• What you are asked to do
Can you copy out each of the lines below without changing a single character?
.....
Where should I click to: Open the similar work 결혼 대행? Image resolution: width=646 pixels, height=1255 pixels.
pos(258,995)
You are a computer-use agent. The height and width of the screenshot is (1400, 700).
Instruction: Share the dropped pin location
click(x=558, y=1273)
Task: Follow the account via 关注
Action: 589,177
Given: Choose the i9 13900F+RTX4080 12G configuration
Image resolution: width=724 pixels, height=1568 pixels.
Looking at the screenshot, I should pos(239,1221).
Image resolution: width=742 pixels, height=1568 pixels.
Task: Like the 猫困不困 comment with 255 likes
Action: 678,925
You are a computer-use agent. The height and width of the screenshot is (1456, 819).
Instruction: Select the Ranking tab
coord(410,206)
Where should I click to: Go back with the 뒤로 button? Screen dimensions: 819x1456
.....
• Response to this task
Where should I click to: Open the similar work 결혼 대행? Image resolution: width=646 pixels, height=1255 pixels.
pos(258,995)
You are a computer-use agent. The height and width of the screenshot is (1400, 700).
Instruction: Share the dropped pin location
click(x=558, y=1273)
Task: Follow the account via 关注
Action: 589,177
Given: Choose the i9 13900F+RTX4080 12G configuration
Image resolution: width=724 pixels, height=1568 pixels.
Looking at the screenshot, I should pos(239,1221).
Image resolution: width=742 pixels, height=1568 pixels.
Task: Like the 猫困不困 comment with 255 likes
Action: 678,925
You are a computer-use agent. The height and width of the screenshot is (1456, 819).
Instruction: Select the Ranking tab
coord(410,206)
Where should I click to: Go back with the 뒤로 button? Screen dimensions: 819x1456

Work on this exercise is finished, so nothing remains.